Assignment:
Decide whether each statement below agrees with the thread on antimatter explosions in Eve. Answer yes or no for each, quoting the deciding words from the thread. (a) The heaviest explosive munitions are nukes. (b) Amarr ships use fusion reactors. (c) The Tsar Bomba's yield is estimated at 100 megatons.

Exercise text:

Insipired by this post, I started wondering why the explosions of these ships are so small, or why the antimatter ammunition is so hilariously underpowered. The antimatter charges can perhaps be explained away with very, very small payloads. But certainly a spaceship designed to fly through hundreds of solar systems would carry enough antimatter fuel - thousands of kilograms - to explode far more spectacularly than they do? Do they eject their fuel stores, which should be very well protected, autonomous containment units with multiple redundancies, before exploding?
Even with, possibly correctly - I’m not an astrophysicist - assuming that not all of the antimatter would get annihilated at the same time, still several kilograms of it would explode at once if containment fails, which would create an explosion of several hundred megatons, or at least a few Tsar Bombas (estimated 50 megatons).
Or is the answer just “it’s magic I aint gotta explain ■■■■?”
So-- my best guess (aside from “space magic,” which is definitely in play-- conventional artillery, not rails firing shells at near-C, is the alpha-strike weapon of choice, to which: wtf?) is that the quantities of antimatter at play in Eve are tiny. There are no straight-up antimatter missiles; the heaviest explosive munitions (citadel torps and explosive bombs) are straight-up nukes. Antimatter charges contain antimatter in a “plasma state,” which might be pretty diffuse. Amarr ships use antimatter reactors, but likely get to refuel on the regular. What if the “refueling” a frigate basically means magnetically vacuuming in a new speck of anti-dust?
That said, yeah, as noted above, some of it is totes space magic. (In which it is scarcely unique. Take our flight mechanics. Subs … in … spaaaaace!)

Material provided:

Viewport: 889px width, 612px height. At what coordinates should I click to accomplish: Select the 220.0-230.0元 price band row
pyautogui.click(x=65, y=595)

Exercise response:
(a) Yes: "the heaviest explosive munitions (citadel torps and explosive bombs) are straight-up nukes"
(b) No: "Amarr ships use antimatter reactors"
(c) No: "a few Tsar Bombas (estimated 50 megatons)"